### What is needed
Could you reproduce all of the following entries exactly?
BEGIN Data shown
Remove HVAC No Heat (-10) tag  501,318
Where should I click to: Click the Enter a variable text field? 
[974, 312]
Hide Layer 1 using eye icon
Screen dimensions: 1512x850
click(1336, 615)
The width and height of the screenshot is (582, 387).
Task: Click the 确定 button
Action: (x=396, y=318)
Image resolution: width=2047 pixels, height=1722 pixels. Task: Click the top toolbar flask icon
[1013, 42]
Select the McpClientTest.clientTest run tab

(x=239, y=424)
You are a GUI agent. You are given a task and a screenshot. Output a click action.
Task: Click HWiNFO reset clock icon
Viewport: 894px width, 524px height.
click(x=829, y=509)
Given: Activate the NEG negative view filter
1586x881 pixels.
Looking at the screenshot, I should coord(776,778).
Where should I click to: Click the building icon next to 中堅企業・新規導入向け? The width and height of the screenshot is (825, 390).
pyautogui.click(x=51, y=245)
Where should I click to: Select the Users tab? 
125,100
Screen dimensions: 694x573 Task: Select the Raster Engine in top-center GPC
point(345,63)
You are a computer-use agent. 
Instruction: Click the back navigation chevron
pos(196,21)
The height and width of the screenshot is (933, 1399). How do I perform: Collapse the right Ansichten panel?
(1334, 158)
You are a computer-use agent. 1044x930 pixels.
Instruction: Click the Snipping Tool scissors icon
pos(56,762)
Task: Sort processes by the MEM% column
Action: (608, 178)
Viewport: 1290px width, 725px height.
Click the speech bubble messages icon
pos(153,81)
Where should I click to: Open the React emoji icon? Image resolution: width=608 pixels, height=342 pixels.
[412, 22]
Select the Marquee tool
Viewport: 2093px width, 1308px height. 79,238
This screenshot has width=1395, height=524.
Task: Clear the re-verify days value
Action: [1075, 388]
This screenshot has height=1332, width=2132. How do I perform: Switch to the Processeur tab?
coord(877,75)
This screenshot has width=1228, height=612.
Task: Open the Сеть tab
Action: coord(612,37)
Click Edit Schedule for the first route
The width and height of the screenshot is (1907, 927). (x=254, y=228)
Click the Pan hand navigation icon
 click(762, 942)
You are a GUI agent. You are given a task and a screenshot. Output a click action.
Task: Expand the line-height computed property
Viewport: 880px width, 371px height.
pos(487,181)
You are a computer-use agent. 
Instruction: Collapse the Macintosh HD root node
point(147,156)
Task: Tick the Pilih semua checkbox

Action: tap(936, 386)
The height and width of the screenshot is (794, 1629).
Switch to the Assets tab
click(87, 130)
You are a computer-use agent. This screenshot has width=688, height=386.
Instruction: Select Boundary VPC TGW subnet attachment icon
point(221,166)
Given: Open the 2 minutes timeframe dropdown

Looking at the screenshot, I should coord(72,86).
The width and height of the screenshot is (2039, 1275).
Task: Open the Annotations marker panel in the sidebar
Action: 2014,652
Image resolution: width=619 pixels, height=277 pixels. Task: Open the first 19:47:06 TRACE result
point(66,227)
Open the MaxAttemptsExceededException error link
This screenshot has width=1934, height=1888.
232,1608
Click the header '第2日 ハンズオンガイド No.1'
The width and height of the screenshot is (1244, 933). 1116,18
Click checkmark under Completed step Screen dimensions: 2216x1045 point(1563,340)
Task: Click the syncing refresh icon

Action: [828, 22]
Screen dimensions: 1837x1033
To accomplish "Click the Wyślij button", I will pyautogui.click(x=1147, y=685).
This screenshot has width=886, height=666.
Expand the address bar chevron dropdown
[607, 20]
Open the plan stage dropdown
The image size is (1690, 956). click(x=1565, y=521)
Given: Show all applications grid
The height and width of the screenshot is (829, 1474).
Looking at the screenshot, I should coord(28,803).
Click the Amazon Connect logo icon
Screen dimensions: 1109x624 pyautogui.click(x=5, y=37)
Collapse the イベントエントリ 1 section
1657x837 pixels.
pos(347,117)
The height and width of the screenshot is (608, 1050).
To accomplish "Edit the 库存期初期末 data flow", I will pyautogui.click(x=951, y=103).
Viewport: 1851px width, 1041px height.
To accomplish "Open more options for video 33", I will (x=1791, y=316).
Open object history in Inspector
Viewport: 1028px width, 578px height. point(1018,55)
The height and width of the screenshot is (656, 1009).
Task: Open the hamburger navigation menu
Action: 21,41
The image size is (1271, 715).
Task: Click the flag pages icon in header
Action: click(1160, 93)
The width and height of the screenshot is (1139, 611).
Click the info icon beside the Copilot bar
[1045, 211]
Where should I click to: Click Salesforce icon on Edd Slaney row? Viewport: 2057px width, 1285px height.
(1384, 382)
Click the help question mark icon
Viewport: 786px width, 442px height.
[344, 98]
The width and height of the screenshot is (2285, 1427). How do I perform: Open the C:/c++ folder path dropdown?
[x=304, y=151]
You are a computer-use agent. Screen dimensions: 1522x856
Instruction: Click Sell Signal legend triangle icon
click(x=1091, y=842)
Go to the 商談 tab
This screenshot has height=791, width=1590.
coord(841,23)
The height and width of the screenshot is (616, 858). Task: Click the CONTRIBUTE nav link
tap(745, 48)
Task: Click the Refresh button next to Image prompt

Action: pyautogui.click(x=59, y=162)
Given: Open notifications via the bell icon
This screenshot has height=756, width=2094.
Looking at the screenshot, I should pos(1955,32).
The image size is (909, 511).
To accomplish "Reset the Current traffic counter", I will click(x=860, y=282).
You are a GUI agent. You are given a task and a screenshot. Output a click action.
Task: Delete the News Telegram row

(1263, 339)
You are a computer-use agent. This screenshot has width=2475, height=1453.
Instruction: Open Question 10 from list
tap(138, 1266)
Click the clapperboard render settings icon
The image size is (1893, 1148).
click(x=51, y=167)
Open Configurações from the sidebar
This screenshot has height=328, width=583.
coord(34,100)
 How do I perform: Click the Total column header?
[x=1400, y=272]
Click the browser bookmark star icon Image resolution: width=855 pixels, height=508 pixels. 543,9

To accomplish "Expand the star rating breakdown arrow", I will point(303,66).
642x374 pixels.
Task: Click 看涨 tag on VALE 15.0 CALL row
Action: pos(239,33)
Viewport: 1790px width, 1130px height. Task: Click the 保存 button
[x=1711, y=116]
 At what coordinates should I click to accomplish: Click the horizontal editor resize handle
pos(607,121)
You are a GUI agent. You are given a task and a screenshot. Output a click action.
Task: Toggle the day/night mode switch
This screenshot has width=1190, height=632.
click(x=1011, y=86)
END Data shown
### Output below
Remove HVAC No Heat (-10) tag  501,318
Where should I click to: Click the Enter a variable text field? 
[974, 312]
Hide Layer 1 using eye icon
Screen dimensions: 1512x850
click(1336, 615)
The width and height of the screenshot is (582, 387).
Task: Click the 确定 button
Action: (x=396, y=318)
Image resolution: width=2047 pixels, height=1722 pixels. Task: Click the top toolbar flask icon
[1013, 42]
Select the McpClientTest.clientTest run tab

(x=239, y=424)
You are a GUI agent. You are given a task and a screenshot. Output a click action.
Task: Click HWiNFO reset clock icon
Viewport: 894px width, 524px height.
click(x=829, y=509)
Given: Activate the NEG negative view filter
1586x881 pixels.
Looking at the screenshot, I should coord(776,778).
Where should I click to: Click the building icon next to 中堅企業・新規導入向け? The width and height of the screenshot is (825, 390).
pyautogui.click(x=51, y=245)
Where should I click to: Select the Users tab? 
125,100
Screen dimensions: 694x573 Task: Select the Raster Engine in top-center GPC
point(345,63)
You are a computer-use agent. 
Instruction: Click the back navigation chevron
pos(196,21)
The height and width of the screenshot is (933, 1399). How do I perform: Collapse the right Ansichten panel?
(1334, 158)
You are a computer-use agent. 1044x930 pixels.
Instruction: Click the Snipping Tool scissors icon
pos(56,762)
Task: Sort processes by the MEM% column
Action: (608, 178)
Viewport: 1290px width, 725px height.
Click the speech bubble messages icon
pos(153,81)
Where should I click to: Open the React emoji icon? Image resolution: width=608 pixels, height=342 pixels.
[412, 22]
Select the Marquee tool
Viewport: 2093px width, 1308px height. 79,238
This screenshot has width=1395, height=524.
Task: Clear the re-verify days value
Action: [1075, 388]
This screenshot has height=1332, width=2132. How do I perform: Switch to the Processeur tab?
coord(877,75)
This screenshot has width=1228, height=612.
Task: Open the Сеть tab
Action: coord(612,37)
Click Edit Schedule for the first route
The width and height of the screenshot is (1907, 927). (x=254, y=228)
Click the Pan hand navigation icon
 click(762, 942)
You are a GUI agent. You are given a task and a screenshot. Output a click action.
Task: Expand the line-height computed property
Viewport: 880px width, 371px height.
pos(487,181)
You are a computer-use agent. 
Instruction: Collapse the Macintosh HD root node
point(147,156)
Task: Tick the Pilih semua checkbox

Action: tap(936, 386)
The height and width of the screenshot is (794, 1629).
Switch to the Assets tab
click(87, 130)
You are a computer-use agent. This screenshot has width=688, height=386.
Instruction: Select Boundary VPC TGW subnet attachment icon
point(221,166)
Given: Open the 2 minutes timeframe dropdown

Looking at the screenshot, I should coord(72,86).
The width and height of the screenshot is (2039, 1275).
Task: Open the Annotations marker panel in the sidebar
Action: 2014,652
Image resolution: width=619 pixels, height=277 pixels. Task: Open the first 19:47:06 TRACE result
point(66,227)
Open the MaxAttemptsExceededException error link
This screenshot has width=1934, height=1888.
232,1608
Click the header '第2日 ハンズオンガイド No.1'
The width and height of the screenshot is (1244, 933). 1116,18
Click checkmark under Completed step Screen dimensions: 2216x1045 point(1563,340)
Task: Click the syncing refresh icon

Action: [828, 22]
Screen dimensions: 1837x1033
To accomplish "Click the Wyślij button", I will pyautogui.click(x=1147, y=685).
This screenshot has width=886, height=666.
Expand the address bar chevron dropdown
[607, 20]
Open the plan stage dropdown
The image size is (1690, 956). click(x=1565, y=521)
Given: Show all applications grid
The height and width of the screenshot is (829, 1474).
Looking at the screenshot, I should coord(28,803).
Click the Amazon Connect logo icon
Screen dimensions: 1109x624 pyautogui.click(x=5, y=37)
Collapse the イベントエントリ 1 section
1657x837 pixels.
pos(347,117)
The height and width of the screenshot is (608, 1050).
To accomplish "Edit the 库存期初期末 data flow", I will pyautogui.click(x=951, y=103).
Viewport: 1851px width, 1041px height.
To accomplish "Open more options for video 33", I will (x=1791, y=316).
Open object history in Inspector
Viewport: 1028px width, 578px height. point(1018,55)
The height and width of the screenshot is (656, 1009).
Task: Open the hamburger navigation menu
Action: 21,41
The image size is (1271, 715).
Task: Click the flag pages icon in header
Action: click(1160, 93)
The width and height of the screenshot is (1139, 611).
Click the info icon beside the Copilot bar
[1045, 211]
Where should I click to: Click Salesforce icon on Edd Slaney row? Viewport: 2057px width, 1285px height.
(1384, 382)
Click the help question mark icon
Viewport: 786px width, 442px height.
[344, 98]
The width and height of the screenshot is (2285, 1427). How do I perform: Open the C:/c++ folder path dropdown?
[x=304, y=151]
You are a computer-use agent. Screen dimensions: 1522x856
Instruction: Click Sell Signal legend triangle icon
click(x=1091, y=842)
Go to the 商談 tab
This screenshot has height=791, width=1590.
coord(841,23)
The height and width of the screenshot is (616, 858). Task: Click the CONTRIBUTE nav link
tap(745, 48)
Task: Click the Refresh button next to Image prompt

Action: pyautogui.click(x=59, y=162)
Given: Open notifications via the bell icon
This screenshot has height=756, width=2094.
Looking at the screenshot, I should pos(1955,32).
The image size is (909, 511).
To accomplish "Reset the Current traffic counter", I will click(x=860, y=282).
You are a GUI agent. You are given a task and a screenshot. Output a click action.
Task: Delete the News Telegram row

(1263, 339)
You are a computer-use agent. This screenshot has width=2475, height=1453.
Instruction: Open Question 10 from list
tap(138, 1266)
Click the clapperboard render settings icon
The image size is (1893, 1148).
click(x=51, y=167)
Open Configurações from the sidebar
This screenshot has height=328, width=583.
coord(34,100)
 How do I perform: Click the Total column header?
[x=1400, y=272]
Click the browser bookmark star icon Image resolution: width=855 pixels, height=508 pixels. 543,9

To accomplish "Expand the star rating breakdown arrow", I will point(303,66).
642x374 pixels.
Task: Click 看涨 tag on VALE 15.0 CALL row
Action: pos(239,33)
Viewport: 1790px width, 1130px height. Task: Click the 保存 button
[x=1711, y=116]
 At what coordinates should I click to accomplish: Click the horizontal editor resize handle
pos(607,121)
You are a GUI agent. You are given a task and a screenshot. Output a click action.
Task: Toggle the day/night mode switch
This screenshot has width=1190, height=632.
click(x=1011, y=86)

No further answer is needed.